AI Bubble Anxiety
AI euphoria is shifting into anxiety. The industry that once looked unstoppable is now getting hit with hard questions about debt, sustainability, and the real economics of building artificial intelligence at scale. Short sellers like Michael Burry and Jim Chanos are warning that the current spending cycle is not a one-time surge but a recurring and expensive commitment. Behind the scenes, debt is becoming the quiet engine powering the boom, with loans, bonds, and securitized financing now standard tools to keep the infrastructure race moving. CNBC’s Deirdre Bosa has been tracking these signals, and leaders inside the sector are beginning to weigh in on what they’re seeing from the ground level.
Debt Is Becoming the Foundation of the AI Buildout
The most important shift in the AI economy is how the buildout is being financed. Instead of relying primarily on cash flow, many companies are tapping credit markets at an aggressive pace. Corporate bonds linked to AI infrastructure have surged into the hundreds of billions. Data centers are increasingly financed through asset-backed securities and commercial mortgage-backed structures, and private credit funds are stepping in with mezzanine loans when traditional lenders hesitate. This debt-driven expansion allows companies to scale rapidly, but it also creates a leverage cycle that depends on strong and sustained demand for AI products. If energy costs rise, if GPU prices stay high, or if enterprise adoption slows, companies could find themselves with shrinking margins and rising debt service costs. Credit ratings agencies have already flagged the risk that some firms are signing massive AI contracts without fully addressing their longer-term leverage.
Short Sellers Are Highlighting Understated Costs
Michael Burry has publicly argued that large tech companies are dramatically underestimating depreciation on their AI hardware. He estimates that hyperscalers may understate depreciation by tens of billions of dollars over the next several years, which would make earnings appear stronger than they really are. Jim Chanos has similarly warned that the AI spending boom mirrors the pattern of past bubbles, where infrastructure spending surged long before the economic payoff materialized. The warning is simple and blunt. This buildout is expensive, these assets age fast, and if companies miscalculate the pace of technological obsolescence, they will end up with enormous write-downs. Investors who focus only on revenue growth without examining the debt behind it may miss the larger risk.

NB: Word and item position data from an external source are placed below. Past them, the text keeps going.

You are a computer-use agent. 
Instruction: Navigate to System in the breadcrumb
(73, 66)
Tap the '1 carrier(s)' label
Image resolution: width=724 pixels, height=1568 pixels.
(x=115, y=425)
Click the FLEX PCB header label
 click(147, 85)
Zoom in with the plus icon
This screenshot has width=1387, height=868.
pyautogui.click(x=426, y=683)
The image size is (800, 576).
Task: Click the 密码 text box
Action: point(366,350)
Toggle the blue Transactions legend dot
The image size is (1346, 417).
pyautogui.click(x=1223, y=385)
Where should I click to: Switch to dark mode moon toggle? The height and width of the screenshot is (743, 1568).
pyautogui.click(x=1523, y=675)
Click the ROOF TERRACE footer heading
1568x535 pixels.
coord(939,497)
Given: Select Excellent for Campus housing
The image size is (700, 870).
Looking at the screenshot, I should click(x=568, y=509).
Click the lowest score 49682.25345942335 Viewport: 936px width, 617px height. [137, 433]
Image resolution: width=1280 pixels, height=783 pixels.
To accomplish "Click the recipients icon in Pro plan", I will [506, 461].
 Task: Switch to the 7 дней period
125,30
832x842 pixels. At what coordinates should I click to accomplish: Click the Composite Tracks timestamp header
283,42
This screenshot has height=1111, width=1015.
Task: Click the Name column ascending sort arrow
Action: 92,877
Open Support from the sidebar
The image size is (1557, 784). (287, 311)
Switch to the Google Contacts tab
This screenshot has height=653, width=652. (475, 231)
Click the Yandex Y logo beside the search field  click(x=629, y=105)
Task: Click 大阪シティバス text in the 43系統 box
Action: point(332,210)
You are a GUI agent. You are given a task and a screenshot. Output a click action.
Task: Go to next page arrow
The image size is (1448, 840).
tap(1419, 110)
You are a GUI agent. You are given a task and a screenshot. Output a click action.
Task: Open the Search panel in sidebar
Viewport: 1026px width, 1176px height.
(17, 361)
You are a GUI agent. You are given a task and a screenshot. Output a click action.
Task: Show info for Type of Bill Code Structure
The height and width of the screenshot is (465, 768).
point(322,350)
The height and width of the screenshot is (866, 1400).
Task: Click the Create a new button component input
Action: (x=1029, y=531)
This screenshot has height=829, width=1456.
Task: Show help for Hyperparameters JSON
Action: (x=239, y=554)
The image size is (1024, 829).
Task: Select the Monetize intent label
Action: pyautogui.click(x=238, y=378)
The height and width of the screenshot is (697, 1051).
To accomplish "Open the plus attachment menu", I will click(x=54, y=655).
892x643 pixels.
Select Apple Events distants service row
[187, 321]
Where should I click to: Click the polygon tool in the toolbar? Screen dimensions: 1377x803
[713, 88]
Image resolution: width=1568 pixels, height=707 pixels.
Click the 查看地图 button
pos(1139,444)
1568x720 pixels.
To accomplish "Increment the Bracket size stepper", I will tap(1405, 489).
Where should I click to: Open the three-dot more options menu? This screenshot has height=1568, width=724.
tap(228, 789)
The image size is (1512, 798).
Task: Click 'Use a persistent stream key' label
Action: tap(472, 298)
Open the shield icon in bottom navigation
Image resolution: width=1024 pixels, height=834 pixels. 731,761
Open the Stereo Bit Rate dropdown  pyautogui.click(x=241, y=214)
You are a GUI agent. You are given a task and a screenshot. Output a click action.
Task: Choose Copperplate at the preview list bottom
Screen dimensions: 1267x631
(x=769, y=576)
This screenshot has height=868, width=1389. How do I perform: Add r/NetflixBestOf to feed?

What Amjad Masad Sees Inside the Compute Economy
Replit CEO Amjad Masad has been direct about the pressures facing AI builders. He has repeatedly warned that compute is not getting cheaper in any meaningful way. GPU supply remains tight, energy costs remain high, and the operational overhead of running large AI systems continues to rise. Replit’s own margins have fluctuated between negative and positive territory as model costs surge and stabilize unpredictably. Masad says the industry needs to stop assuming that Moore’s Law-style cost declines will save them. In his view, companies must design products and business models that reflect the real economics of compute, rather than the idealized version used in investor presentations. He has also argued that the role of coding itself is changing, emphasizing that creativity and problem-solving will matter more than traditional programming as AI systems generate a larger share of code.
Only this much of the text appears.